List of Sneddon's Research:  http://sneddonsyndrome.org/medical-research/research/

National Organization for Rare Diseases (NORD) Sneddon Syndrome page (includes information for several agencies dedicated to Sneddon's information and research:  https://www.rarediseases.org/rare-disease-information/rare-diseases/byID/1020/viewAbstract

Sunday, March 9, 2014

Seasonal Affective Disorder: Real Thing?

8:34 AM Posted by Tiffany Taft ,
Greetings from the surface of Hoth....I mean Chicago.  We've been busy here this winter breaking records for most days at or below zero degrees (26) and accumulating over 70 inches of snow.  After the 2 previous years being incredibly mild with low snowfalls, this winter was enough to drive the heartiest Chicagoan into a state of partial hibernation.  

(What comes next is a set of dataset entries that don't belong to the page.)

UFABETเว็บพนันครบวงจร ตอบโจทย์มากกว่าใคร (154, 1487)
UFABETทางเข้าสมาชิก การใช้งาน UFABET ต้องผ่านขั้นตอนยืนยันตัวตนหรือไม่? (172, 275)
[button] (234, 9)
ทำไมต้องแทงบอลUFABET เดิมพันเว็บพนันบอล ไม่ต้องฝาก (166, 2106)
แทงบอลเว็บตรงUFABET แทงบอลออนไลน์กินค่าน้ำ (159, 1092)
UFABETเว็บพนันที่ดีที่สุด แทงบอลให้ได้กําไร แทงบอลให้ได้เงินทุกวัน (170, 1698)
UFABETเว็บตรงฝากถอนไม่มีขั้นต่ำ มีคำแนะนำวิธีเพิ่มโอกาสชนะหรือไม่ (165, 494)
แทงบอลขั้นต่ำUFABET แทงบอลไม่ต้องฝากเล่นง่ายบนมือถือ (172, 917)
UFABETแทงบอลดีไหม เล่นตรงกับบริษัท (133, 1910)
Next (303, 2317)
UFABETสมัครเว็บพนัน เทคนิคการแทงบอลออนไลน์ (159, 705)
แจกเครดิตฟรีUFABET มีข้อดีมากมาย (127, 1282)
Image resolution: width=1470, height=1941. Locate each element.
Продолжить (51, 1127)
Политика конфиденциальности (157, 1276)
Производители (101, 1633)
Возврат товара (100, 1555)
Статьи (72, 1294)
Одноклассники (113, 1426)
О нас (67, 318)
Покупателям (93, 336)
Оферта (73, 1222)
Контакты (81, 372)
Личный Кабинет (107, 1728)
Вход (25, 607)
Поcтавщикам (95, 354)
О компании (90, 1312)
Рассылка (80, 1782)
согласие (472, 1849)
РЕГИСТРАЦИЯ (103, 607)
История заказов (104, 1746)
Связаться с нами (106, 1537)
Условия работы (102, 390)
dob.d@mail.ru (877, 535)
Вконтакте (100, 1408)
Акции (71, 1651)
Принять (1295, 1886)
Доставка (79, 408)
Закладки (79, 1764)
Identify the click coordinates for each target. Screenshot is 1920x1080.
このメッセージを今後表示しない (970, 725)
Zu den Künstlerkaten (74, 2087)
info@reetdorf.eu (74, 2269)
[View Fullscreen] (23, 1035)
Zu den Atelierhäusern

How I've been commuting to work.
Seasonal Affective Disorder (SAD) came into the fray in 1984 as a marked change in mood related to seasonal changes, usually associated with winter but not always.  In the most recent iteration of the psychiatric diagnostic manual, DSM-5, SAD is no longer its own diagnosis but has become a qualifier for another mood disorder.  So now anxiety or depression can have a "with seasonal pattern" description.  

Some skepticism exists around the idea of seasonal changes in mood being classified as a disorder, and there are concerns that people will seek unnecessary treatments.  However, SAD can be severe, even leading to suicidal feelings and hospitalizations.  Symptoms include low mood, lack of energy, sleeping too much, social withdrawal, nausea, and overeating in the winter to increased anxiety and irritability, even manic symptoms, in the summer. Symptoms are caused by disruptions to circadian rhythm and/or changes to certain chemicals in the brain like serotonin and melatonin.  So what are the stats?
  • Rates of SAD vary depending on geography, with up to 10% of people in Alaska or New Hampshire but only 1.5% of people in Florida reporting symptoms.
  • Up to 14% of the US population experiences "subsyndromal" SAD, where the symptoms aren't severe enough to significantly affect the person's ability to function.
  • Women are four times more likely to be affected than men.
  • The average age for SAD to start is 23 years old.
  • SAD symptoms usually start around September and continue through March.
  • SAD tends to run in families.
So how is it treated?  The good news is bright light treatment is very effective.  The bad news is up to 69% of people report it to be inconvenient and struggle with doing it consistently.  The ideal light box contains white or green light and the person should sit a few feet in front of it (but not stare at it) for 30-60 minutes a day.  Other non-drug treatments that help are dawn simulators, which light up a person's bedroom gradually over an hour or so, and changing the ionization of the person's bedroom air.  A simple treatment is to simply spend more time outside on sunny days, fully recognizing that mother nature may not cooperate with this one.  These treatments should be given sufficient time to work before giving up on them - around 3 to 4 weeks.

How has your winter been in your neck of the woods?  Has it affected your mood?  Remember, only 3 months until summer!